本記事では、EDRはどのようにして敵対的な行動を見つけるのかを解説していきます。

はじめに

EDRとは、EDRはEndpoint Detection and Responseの頭文字をとった語で、従来の(とはいってもEDRの概念が初めて世に出たのがすでに結構前の話ではありますが)アンチウイルスソフトウェアと異なり、各エンドポイントの詳細なログを収集・分析することで、脅威が侵入した際の被害拡大を防ぐセキュリティソリューションの総称です。

従来のセキュリティ製品との違いとしては、既知のマルウェアのシグネチャや挙動パターンをもとに検知するような静的な動作のみではなく、任意のエンドポイントにあるプロセスがどのような動きをしているのかを、機械学習や振る舞い分析を取り入れ、未知のマルウェアも含めた包括的な悪意のある行動への対策を主眼に据え置いたセキュリティソフトウェアです。

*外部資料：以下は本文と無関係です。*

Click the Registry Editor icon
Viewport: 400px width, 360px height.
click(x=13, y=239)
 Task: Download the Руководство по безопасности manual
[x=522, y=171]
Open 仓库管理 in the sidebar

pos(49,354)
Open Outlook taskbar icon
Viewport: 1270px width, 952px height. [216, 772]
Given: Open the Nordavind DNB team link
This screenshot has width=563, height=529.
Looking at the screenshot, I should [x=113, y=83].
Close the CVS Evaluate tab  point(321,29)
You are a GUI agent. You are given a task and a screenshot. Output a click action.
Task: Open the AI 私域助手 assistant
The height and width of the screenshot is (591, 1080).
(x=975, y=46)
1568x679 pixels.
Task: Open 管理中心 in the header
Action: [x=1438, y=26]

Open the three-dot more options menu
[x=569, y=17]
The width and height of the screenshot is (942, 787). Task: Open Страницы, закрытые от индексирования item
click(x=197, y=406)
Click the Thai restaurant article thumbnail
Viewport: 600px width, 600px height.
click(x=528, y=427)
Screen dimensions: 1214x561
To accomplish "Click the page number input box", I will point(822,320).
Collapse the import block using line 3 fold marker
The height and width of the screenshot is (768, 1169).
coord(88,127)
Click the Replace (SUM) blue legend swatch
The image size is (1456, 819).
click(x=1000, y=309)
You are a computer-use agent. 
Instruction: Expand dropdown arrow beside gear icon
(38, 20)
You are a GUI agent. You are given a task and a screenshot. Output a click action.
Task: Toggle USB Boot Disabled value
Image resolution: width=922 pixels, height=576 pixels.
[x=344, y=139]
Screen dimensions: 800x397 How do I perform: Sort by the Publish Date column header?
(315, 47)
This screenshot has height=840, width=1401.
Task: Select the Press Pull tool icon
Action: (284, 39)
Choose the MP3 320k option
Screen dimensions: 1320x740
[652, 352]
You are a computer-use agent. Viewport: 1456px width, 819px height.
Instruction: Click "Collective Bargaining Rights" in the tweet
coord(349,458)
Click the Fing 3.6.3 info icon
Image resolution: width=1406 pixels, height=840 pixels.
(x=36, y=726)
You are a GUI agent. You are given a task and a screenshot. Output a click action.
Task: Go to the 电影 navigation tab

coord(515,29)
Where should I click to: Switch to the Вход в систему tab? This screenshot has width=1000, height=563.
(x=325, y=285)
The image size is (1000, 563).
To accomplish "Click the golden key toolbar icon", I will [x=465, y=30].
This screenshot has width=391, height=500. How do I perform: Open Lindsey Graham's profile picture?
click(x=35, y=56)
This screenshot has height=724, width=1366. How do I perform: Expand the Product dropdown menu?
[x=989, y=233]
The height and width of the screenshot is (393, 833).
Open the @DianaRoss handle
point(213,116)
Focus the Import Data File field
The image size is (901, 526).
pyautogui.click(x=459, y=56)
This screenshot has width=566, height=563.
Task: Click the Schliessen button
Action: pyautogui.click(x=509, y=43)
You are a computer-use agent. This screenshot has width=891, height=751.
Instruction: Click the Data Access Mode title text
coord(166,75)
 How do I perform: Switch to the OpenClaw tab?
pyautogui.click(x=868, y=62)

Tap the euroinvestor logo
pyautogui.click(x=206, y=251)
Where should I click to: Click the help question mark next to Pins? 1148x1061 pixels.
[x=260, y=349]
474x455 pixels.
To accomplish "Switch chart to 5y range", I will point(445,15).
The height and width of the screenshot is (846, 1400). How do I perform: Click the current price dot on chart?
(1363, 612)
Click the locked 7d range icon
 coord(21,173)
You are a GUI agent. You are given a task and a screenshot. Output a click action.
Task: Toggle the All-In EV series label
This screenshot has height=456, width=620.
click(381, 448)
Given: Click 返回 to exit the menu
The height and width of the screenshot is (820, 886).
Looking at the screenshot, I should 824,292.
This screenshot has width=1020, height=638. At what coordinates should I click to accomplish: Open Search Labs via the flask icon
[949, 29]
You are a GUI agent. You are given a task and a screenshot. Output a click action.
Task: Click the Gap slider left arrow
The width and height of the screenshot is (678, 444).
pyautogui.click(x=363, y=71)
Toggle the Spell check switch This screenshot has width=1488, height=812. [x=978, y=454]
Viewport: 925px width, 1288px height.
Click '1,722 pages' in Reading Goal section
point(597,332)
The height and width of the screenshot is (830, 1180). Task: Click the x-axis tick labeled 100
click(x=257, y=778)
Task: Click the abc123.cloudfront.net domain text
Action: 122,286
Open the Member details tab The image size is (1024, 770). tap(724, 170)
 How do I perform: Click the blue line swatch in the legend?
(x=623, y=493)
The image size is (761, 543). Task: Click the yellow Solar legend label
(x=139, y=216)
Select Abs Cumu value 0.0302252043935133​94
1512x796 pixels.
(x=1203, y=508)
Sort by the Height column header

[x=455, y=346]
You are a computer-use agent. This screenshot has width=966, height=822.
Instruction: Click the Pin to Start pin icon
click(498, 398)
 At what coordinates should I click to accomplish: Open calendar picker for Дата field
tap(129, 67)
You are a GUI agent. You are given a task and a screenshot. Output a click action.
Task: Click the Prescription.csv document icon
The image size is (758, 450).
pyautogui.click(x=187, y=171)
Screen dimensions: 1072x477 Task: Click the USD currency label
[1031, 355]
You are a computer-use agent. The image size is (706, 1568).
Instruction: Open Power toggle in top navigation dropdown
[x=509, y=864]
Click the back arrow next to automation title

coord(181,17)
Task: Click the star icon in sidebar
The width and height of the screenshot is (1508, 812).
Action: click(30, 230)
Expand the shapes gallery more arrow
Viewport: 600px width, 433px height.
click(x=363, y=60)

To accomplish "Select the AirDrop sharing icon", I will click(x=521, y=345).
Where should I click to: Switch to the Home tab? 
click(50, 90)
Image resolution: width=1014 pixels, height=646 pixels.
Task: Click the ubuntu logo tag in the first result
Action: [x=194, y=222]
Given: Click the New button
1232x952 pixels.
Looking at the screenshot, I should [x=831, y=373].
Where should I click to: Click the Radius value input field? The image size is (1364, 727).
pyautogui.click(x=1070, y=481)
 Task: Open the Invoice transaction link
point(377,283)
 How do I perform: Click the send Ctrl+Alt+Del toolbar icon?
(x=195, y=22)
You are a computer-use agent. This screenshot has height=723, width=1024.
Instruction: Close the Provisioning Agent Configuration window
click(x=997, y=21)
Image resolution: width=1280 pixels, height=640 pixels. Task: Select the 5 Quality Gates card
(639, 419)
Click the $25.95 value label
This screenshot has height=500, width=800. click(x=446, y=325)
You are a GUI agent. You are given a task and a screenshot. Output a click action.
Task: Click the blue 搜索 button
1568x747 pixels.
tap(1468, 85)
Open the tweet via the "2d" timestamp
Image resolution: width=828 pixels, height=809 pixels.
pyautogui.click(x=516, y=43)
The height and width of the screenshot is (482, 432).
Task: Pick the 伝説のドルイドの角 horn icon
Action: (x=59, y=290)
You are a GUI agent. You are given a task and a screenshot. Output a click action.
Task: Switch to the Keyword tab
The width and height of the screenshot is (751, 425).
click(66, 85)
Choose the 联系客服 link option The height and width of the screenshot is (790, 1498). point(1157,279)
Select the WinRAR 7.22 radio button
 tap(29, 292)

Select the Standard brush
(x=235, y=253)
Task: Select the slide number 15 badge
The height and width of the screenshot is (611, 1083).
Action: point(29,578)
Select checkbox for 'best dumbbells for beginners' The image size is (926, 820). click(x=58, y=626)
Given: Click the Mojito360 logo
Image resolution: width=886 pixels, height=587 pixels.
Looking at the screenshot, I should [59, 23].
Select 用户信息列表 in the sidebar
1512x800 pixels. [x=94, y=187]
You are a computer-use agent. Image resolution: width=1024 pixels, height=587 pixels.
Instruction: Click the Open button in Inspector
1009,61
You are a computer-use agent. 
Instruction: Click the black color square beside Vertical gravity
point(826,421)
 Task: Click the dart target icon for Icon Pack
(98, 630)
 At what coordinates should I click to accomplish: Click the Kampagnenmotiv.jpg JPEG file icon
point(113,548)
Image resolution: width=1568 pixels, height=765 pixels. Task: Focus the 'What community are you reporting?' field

では、具体的にはEDRはどのように敵対行動を検知しているのでしょうか?

EDRの構成要素

以下の説明は一般的な概念としてのEDRの説明を行なっており、特定の製品を指しているものではないことをご了承ください。
まずはEDRの全体像から説明します。

EDRはざっくりと

  • センサー
  • テレメトリ
  • 検知
  • エージェント

の4つの構造から成り立っています。

センサー

文字通り、対象物を検知する役割を担う部分です。具体的には

  • 内部プロセスを通過するデータを傍受
  • 必要な情報を抽出
  • 中央のエージェントに転送

などを行います。
EDRが動作する上での判断材料になりますので、センサーはシステムプロセスの流れを直接監視する必要があります。
そのため、各システムプロセスの動作を妨害しないように、実装の際には動作速度が重要視されます。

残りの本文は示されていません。